# grub hub forum



## JaniceCT (Aug 20, 2015)

any forum on the internet for grub hub drivers, just like uberpeople where they have a sections for each markets?


----------



## KMANDERSON (Jul 19, 2015)

JaniceCT said:


> any forum on the internet for grub hub drivers, just like uberpeople where they have a sections for each markets?


You in it,it one area called delivery that covers all food delivery companies


----------



## Mike in CT (Nov 8, 2015)

Lol
Janice did you try grubhub yet?
I like it but there isn't enough hours 
That's why i uber


----------



## KMANDERSON (Jul 19, 2015)

Mike in CT said:


> Lol
> Janice did you try grubhub yet?
> I like it but there isn't enough hours
> That's why i uber


Go with doordash if it in your city


----------



## Mike in CT (Nov 8, 2015)

KMANDERSON said:


> Go with doordash if it in your city


Not in Connecticut


----------



## JaniceCT (Aug 20, 2015)

Mike in CT said:


> Lol
> Janice did you try grubhub yet?
> I like it but there isn't enough hours
> That's why i uber


no ive heard a few negative things, including not much business for grub hub drivers since most restaurants use their own drivers, too keep fees and tips in house. uber eats i won't even consider unless they add a tipping option


----------



## chopstick (Aug 3, 2016)

Ironically I make more $$$ delivering pizza for dominoes than I do on both Uber and everything else...
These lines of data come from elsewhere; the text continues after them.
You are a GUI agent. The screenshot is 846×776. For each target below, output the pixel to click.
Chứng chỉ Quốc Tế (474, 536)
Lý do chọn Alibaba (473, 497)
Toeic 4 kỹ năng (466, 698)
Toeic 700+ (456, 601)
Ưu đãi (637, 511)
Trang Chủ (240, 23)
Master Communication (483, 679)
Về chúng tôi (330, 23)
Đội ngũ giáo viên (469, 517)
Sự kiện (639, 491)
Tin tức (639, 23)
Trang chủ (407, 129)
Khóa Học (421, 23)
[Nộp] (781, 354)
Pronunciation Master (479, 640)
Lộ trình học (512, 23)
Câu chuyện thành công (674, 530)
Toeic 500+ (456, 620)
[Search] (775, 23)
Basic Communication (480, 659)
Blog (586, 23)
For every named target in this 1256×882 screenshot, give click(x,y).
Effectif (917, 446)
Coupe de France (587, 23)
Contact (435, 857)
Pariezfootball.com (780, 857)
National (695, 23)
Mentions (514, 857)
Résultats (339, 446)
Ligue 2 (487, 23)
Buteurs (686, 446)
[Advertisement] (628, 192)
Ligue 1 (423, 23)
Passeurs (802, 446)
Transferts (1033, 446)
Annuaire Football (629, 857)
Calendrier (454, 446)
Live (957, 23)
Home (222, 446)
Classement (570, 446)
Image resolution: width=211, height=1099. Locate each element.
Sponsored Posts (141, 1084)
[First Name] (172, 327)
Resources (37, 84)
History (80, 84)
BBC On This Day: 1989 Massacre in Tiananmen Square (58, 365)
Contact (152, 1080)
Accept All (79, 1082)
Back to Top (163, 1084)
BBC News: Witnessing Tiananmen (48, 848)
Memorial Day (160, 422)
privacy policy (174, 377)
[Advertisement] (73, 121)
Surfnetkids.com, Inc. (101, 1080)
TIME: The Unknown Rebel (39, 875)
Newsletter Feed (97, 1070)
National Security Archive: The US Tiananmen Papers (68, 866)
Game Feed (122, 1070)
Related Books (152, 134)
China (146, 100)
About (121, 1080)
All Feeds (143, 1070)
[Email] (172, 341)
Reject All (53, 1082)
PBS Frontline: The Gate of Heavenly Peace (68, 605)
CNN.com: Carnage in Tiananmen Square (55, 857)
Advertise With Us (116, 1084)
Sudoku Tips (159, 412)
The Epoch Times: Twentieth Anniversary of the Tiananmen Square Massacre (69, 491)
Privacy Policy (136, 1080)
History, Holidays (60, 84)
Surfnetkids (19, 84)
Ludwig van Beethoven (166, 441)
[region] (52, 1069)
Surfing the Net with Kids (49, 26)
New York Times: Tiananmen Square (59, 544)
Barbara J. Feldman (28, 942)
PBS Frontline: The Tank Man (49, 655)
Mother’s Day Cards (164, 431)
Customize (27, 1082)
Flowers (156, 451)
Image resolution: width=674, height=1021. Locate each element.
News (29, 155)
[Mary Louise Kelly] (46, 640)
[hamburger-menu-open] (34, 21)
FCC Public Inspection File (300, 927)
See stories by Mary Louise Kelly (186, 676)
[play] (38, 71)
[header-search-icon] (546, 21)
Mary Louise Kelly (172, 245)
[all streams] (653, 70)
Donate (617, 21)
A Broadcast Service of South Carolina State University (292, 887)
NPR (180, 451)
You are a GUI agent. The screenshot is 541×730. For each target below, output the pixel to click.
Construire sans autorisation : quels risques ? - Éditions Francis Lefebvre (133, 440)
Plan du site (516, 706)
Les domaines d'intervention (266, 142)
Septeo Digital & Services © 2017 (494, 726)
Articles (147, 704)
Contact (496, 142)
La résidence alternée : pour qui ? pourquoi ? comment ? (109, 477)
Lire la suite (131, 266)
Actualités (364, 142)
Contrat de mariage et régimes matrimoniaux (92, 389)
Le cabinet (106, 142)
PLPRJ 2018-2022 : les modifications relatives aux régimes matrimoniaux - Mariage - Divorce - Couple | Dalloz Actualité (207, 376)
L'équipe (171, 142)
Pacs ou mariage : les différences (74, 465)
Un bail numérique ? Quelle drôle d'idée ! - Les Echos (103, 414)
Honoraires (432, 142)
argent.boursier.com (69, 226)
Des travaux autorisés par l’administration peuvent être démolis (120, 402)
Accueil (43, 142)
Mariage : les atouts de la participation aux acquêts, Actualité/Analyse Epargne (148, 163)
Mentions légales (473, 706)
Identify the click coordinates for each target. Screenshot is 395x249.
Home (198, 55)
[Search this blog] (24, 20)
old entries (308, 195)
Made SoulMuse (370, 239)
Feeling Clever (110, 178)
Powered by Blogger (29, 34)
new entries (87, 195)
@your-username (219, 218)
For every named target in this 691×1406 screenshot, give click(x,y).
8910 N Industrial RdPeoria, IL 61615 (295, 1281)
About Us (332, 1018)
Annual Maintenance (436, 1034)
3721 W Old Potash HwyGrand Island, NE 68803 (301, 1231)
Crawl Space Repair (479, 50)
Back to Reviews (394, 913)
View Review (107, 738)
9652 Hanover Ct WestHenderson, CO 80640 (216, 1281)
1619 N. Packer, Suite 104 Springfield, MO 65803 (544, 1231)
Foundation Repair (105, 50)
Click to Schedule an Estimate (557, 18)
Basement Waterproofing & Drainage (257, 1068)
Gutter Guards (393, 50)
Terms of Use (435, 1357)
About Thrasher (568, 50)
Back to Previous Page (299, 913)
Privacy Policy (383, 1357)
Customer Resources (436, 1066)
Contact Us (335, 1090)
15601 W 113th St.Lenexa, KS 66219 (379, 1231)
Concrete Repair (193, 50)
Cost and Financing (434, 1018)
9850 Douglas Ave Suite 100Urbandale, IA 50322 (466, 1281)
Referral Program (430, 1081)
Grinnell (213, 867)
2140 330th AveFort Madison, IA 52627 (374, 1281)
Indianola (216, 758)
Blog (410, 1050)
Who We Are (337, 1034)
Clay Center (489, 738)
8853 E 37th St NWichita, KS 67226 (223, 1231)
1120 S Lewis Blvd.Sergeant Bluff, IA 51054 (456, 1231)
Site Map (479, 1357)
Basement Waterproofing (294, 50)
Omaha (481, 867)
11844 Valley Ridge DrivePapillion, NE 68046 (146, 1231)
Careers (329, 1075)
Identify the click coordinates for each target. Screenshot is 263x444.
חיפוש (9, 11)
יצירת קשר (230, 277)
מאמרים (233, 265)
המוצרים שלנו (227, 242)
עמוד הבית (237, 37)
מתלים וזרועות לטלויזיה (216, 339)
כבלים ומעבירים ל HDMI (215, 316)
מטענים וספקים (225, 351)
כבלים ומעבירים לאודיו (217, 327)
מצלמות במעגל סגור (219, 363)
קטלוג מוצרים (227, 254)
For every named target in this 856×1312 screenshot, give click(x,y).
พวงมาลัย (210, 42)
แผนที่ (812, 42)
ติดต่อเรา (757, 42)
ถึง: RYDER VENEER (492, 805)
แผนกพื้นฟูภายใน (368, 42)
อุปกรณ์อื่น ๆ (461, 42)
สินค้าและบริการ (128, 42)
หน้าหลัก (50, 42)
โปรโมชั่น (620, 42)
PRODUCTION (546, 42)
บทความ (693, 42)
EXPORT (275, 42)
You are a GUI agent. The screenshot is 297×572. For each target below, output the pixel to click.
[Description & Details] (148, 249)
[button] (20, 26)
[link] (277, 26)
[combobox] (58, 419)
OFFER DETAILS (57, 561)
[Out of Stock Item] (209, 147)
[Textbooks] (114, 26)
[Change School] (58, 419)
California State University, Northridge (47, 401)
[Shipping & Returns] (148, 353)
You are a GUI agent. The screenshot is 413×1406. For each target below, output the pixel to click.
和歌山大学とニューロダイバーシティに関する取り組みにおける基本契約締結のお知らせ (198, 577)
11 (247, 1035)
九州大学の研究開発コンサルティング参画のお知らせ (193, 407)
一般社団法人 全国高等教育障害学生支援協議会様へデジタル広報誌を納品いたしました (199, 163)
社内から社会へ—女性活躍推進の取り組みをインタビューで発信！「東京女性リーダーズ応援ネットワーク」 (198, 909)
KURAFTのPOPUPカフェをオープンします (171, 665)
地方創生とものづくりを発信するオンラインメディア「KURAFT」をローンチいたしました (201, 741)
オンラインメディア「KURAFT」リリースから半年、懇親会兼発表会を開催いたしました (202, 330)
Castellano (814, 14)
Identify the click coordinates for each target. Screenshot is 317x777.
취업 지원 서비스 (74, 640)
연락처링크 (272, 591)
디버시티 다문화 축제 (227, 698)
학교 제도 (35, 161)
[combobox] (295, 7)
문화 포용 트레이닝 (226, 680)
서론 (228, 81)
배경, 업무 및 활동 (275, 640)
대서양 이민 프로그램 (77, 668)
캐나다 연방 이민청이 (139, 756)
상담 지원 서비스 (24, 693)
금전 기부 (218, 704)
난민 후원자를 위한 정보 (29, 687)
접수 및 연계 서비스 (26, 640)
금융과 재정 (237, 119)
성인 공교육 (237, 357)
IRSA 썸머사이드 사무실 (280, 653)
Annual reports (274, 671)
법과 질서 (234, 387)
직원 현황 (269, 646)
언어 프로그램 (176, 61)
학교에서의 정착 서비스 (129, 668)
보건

I use a program called Scuddle however, the base pay is $12/hr, plus tips, even on weeknights I'm making at-least 20/hr combined, weekends almost 30/hr


----------



## galileo5 (Jan 16, 2016)

JaniceCT said:


> no ive heard a few negative things, including not much business for grub hub drivers since most restaurants use their own drivers, too keep fees and tips in house. uber eats i won't even consider unless they add a tipping option


I'm a bit torn on Eats. They pay a bit more than other delivery services per job, so I don't know yet if I can justify the lack of tips with the higher amount I get per delivery with Eats. Also, I'm noticing Eats customers are tipping with cash more and more, but I still get disappointed when an Eats customer doesn't tip.


----------